20. A method as recited in claim 13, further comprising selecting a feature weight bank based on the similarity of the fingerprint and reference feature class vectors and wherein the feature weight bank is used in determining the subset of reference fingerprints.

21. A method as recited in claim 13, wherein the feature vectors of the fingerprint are based on a non-overlapping time frame sampling of the data file.

22. A method as recited in claim 13, further comprising storing the fingerprint for the data file upon determining that there is no match between the fingerprint and the reference fingerprints.

23. A method as recited in claim 13, further comprising, upon determining that the fingerprint matches one of the reference fingerprints, outputting a file identification for the corresponding file of the matched reference fingerprint.

24. A method as recited in claim 23, wherein the file identification for the corresponding file of the matched reference fingerprint is modified if a different confirmed identification exits for the corresponding file of the matched reference fingerprint.

25. A method as recited in claim 13, wherein the data file is an audio file.

26. A method for updating a reference fingerprint database, comprising:

receiving a fingerprint for a data file;

determining if the fingerprint matches one of a plurality of reference fingerprints; and

upon the determining step revealing no match, updating the reference fingerprint database to include the fingerprint.

27. A method as recited in claim 26, wherein the data file is an audio file.

28. A method as recited in claim 26, wherein the fingerprint is generated from an audio portion of the data file.

29. A method determining a fingerprint for a digital file, comprising:

receiving the digital file;

accessing the digital file over time to generate a sampling; and

determining at least one feature of the digital file based on the sampling, wherein the at least one feature includes at least one of:

a ratio of a mean of the absolute value of the sampling to root-mean-square average of the sampling;

spectral domain features of the sampling;

a statistical summary of the normalized spectral domain features;

Haar wavelets of the sampling;

a zero crossing mean of the sampling;

a beat tracking of the sampling; and

a mean energy delta of the sampling.

30. A method as recited in claim 29, wherein the at least one feature includes a ratio of a mean of the absolute value of the sampling to root-mean-square average of the sampling, spectral domain features of the sampling, a statistical summary of the normalized spectral domain features, and Haar wavelets of the sampling.
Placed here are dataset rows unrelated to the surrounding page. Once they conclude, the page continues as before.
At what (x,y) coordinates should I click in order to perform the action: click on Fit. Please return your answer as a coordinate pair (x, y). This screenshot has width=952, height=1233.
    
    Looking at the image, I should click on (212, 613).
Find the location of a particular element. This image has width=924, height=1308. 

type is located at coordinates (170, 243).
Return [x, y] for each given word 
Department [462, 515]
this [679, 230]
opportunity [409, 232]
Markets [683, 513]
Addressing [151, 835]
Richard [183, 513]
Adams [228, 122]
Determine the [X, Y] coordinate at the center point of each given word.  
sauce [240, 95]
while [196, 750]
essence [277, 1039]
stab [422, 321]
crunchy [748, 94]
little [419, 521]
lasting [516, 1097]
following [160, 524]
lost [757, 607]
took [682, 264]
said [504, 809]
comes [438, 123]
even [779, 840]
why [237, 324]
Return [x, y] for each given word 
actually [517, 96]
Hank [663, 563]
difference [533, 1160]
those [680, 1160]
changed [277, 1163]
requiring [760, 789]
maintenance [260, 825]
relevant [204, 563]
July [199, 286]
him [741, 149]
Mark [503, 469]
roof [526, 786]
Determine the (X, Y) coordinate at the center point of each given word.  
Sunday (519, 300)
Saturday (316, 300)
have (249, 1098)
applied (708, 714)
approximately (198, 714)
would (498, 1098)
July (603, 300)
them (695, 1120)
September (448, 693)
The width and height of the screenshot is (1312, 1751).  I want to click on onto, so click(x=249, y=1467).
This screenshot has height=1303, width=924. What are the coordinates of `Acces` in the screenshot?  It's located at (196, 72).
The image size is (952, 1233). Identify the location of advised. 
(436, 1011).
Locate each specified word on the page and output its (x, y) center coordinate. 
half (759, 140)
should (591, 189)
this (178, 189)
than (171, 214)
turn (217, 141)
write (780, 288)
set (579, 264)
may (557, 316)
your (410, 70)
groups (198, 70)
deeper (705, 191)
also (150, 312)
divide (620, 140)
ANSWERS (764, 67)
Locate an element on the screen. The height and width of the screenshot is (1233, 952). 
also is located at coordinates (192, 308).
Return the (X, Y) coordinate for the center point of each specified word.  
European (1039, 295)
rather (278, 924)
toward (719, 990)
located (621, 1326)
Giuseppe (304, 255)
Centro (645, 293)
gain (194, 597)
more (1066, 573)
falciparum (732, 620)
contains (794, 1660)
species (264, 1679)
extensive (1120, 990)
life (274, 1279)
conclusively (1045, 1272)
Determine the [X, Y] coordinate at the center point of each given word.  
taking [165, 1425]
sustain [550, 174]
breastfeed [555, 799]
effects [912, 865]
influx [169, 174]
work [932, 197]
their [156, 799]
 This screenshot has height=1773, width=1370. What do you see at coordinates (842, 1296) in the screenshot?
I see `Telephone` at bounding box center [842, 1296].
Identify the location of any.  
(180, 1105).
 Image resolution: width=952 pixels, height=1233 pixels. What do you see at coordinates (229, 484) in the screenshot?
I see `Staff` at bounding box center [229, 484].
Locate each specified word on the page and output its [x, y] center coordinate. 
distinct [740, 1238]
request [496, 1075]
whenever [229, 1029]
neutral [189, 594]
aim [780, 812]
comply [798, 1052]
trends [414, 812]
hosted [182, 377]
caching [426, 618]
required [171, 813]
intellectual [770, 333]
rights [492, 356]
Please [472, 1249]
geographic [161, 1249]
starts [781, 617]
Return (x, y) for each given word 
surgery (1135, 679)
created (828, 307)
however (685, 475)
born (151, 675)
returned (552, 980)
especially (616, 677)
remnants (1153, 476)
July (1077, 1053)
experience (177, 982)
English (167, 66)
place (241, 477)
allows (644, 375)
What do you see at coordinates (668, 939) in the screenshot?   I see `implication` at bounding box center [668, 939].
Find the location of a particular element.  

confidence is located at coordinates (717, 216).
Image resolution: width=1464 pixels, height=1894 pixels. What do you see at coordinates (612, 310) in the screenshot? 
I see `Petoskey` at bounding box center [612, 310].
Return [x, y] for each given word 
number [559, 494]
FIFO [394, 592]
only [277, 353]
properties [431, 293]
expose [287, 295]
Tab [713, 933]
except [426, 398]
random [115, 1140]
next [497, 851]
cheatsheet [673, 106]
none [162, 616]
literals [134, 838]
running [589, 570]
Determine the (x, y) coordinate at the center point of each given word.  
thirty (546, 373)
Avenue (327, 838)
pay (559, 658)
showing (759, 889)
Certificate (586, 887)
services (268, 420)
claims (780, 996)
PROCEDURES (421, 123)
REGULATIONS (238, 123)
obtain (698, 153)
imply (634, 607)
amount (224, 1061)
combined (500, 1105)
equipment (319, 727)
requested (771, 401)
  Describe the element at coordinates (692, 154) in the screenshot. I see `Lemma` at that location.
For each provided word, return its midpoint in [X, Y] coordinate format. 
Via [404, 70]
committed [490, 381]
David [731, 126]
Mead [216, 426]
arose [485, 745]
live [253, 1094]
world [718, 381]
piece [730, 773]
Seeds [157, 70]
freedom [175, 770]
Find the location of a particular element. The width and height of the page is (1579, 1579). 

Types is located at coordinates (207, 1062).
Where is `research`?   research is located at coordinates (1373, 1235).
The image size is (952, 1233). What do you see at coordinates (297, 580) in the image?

31. A method as recited in claim 29, wherein sampling includes generating time slices and determining the at least one feature includes determining at least one feature for each of the time slices.

32. A method as recited in claim 30, wherein sampling includes generating time slices and determining the at least one feature includes determining at least one feature for each of the time slices.

33. A method as recited in claim 29, wherein the data file is an audio file.

34. A method of identifying digital files, comprising:

accessing a digital file;

determining a fingerprint for the digital file, the fingerprint representing at least one feature of the digital file;

comparing the fingerprint to reference fingerprints, the reference fingerprints uniquely identifying a corresponding digital file having a corresponding unique identifier; and

upon the comparing revealing a match between the fingerprint and one of the reference fingerprints, outputting the corresponding unique identifier for the corresponding digital file of the one of the reference fingerprints that matches the fingerprint.

35. A method as recited in claim 34, further comprising generating a unique identifier for the digital file upon the comparing revealing no match.

36. A method as recited in claim 35, wherein the digital file is an audio file.